Saved data entries
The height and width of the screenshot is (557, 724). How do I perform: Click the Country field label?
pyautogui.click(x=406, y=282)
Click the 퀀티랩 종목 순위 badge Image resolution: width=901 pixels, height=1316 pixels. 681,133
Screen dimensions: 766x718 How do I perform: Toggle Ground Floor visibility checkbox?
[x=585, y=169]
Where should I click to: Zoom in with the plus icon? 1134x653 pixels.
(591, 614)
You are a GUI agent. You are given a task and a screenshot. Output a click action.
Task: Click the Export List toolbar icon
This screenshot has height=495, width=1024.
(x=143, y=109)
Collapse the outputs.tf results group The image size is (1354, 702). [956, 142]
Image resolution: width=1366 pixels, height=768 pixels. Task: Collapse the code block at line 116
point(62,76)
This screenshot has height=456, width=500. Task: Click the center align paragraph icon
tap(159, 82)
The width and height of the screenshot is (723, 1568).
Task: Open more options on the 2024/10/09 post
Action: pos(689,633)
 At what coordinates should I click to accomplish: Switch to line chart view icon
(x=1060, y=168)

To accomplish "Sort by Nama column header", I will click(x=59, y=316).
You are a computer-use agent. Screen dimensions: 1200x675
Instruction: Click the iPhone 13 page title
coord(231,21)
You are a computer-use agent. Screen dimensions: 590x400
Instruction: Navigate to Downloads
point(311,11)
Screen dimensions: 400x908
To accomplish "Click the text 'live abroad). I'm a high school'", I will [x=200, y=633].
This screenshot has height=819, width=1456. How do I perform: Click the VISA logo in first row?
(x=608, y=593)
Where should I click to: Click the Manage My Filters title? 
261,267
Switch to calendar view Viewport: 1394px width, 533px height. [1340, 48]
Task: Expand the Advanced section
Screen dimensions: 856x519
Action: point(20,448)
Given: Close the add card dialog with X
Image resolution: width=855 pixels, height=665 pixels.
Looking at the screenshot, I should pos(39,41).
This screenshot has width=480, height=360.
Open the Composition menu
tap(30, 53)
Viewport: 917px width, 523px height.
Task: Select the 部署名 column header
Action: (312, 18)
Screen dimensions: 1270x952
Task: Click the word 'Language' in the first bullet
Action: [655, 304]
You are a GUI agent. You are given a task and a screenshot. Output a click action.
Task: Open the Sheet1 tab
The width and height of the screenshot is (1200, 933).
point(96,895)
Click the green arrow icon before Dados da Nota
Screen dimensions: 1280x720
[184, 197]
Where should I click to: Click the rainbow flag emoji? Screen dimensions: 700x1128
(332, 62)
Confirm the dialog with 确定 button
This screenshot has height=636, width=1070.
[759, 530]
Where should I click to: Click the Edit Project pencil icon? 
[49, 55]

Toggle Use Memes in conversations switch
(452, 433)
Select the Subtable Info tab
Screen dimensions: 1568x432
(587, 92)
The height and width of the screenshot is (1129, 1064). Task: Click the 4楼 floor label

* [Work to complete]
Would you filter the records and copy each line that contains the word "agent"?

* [Solution for this exercise]
You are a GUI agent. You are given a task and a screenshot. Output a click action.
You are a computer-use agent. Screen dimensions: 1200x675
You are a computer-use agent. Screen dimensions: 590x400
You are a GUI agent. You are given a task and a screenshot. Output a click action.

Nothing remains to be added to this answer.